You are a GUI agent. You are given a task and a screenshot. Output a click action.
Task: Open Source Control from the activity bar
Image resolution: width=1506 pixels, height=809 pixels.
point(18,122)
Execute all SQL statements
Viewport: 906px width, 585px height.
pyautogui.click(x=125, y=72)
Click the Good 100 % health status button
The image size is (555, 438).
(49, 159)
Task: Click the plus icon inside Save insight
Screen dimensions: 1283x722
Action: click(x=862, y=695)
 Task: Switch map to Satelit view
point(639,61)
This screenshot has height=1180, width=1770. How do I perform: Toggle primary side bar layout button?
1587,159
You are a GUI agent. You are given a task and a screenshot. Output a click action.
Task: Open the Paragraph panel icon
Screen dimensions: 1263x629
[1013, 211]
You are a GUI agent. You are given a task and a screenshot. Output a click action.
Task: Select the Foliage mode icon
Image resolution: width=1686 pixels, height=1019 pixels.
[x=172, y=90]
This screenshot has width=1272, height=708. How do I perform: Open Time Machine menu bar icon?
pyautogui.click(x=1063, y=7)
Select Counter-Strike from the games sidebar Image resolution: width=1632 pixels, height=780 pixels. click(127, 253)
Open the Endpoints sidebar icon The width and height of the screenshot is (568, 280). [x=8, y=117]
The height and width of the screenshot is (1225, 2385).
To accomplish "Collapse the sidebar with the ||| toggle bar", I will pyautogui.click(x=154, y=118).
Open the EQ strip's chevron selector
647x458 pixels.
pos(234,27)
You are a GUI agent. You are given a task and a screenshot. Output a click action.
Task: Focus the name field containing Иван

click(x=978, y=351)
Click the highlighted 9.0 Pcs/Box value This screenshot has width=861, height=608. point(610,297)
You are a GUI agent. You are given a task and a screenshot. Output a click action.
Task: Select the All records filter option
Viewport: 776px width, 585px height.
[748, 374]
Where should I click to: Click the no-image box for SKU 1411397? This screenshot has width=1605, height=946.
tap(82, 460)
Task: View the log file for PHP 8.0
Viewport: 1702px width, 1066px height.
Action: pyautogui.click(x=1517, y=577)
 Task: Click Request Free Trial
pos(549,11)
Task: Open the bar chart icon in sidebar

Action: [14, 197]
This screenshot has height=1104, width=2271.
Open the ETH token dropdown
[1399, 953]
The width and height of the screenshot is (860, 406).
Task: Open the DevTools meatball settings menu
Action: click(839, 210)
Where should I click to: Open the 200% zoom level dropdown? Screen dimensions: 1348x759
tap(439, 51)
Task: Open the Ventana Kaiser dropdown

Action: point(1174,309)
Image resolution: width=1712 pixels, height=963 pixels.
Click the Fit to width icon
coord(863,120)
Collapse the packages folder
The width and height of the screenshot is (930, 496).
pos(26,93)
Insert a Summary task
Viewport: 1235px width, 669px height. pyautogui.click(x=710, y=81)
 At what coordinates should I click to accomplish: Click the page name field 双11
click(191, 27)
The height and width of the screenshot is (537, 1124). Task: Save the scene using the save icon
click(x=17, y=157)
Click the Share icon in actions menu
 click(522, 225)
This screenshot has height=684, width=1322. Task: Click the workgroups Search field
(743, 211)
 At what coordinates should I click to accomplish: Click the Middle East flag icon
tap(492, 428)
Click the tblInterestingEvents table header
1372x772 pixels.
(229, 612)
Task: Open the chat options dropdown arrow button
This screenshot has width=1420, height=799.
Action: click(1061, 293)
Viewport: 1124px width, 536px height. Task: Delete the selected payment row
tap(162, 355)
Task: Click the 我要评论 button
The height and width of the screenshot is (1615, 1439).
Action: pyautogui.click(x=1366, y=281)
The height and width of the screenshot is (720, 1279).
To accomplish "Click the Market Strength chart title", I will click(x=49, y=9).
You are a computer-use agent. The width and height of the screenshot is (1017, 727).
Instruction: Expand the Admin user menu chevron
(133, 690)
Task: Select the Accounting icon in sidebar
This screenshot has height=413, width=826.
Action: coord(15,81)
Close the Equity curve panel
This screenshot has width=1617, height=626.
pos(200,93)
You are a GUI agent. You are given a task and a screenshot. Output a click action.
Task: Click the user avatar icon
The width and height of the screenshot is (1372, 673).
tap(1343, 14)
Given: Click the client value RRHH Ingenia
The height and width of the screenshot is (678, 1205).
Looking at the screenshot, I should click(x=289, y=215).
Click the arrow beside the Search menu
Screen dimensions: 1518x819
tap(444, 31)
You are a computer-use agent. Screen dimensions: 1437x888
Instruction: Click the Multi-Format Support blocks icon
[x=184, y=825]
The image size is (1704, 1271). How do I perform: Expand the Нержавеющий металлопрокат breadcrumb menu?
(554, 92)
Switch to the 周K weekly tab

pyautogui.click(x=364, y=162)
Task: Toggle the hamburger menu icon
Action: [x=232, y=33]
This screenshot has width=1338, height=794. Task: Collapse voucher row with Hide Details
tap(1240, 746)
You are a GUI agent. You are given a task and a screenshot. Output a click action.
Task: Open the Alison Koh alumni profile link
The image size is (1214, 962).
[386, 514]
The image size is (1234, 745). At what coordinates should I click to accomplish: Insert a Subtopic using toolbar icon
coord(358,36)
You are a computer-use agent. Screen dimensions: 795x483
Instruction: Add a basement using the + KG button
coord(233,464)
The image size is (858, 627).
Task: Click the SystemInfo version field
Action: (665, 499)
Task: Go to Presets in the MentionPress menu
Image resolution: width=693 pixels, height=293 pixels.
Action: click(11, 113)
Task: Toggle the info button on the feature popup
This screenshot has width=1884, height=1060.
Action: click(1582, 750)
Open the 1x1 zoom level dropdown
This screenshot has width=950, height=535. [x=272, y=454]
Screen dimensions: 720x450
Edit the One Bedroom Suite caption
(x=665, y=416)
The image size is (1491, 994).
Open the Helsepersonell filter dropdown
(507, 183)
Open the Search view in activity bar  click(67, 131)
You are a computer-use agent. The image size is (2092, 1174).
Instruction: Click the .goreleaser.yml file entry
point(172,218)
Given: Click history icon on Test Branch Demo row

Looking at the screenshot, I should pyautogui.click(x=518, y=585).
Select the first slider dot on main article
——
> [WORK ORDER]: Report each line of the material above where the word "activity" appears.

> [YOUR RESPONSE]:
Task: Open Source Control from the activity bar
Open the Search view in activity bar  click(67, 131)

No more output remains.